+++ INPUT DATA +++

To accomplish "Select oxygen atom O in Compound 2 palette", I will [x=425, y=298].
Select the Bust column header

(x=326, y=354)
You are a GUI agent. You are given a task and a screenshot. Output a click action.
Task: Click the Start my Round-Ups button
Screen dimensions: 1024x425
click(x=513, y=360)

+++

The data is to be given again in full, with every line exact.

To accomplish "Select oxygen atom O in Compound 2 palette", I will [x=425, y=298].
Select the Bust column header

(x=326, y=354)
You are a GUI agent. You are given a task and a screenshot. Output a click action.
Task: Click the Start my Round-Ups button
Screen dimensions: 1024x425
click(x=513, y=360)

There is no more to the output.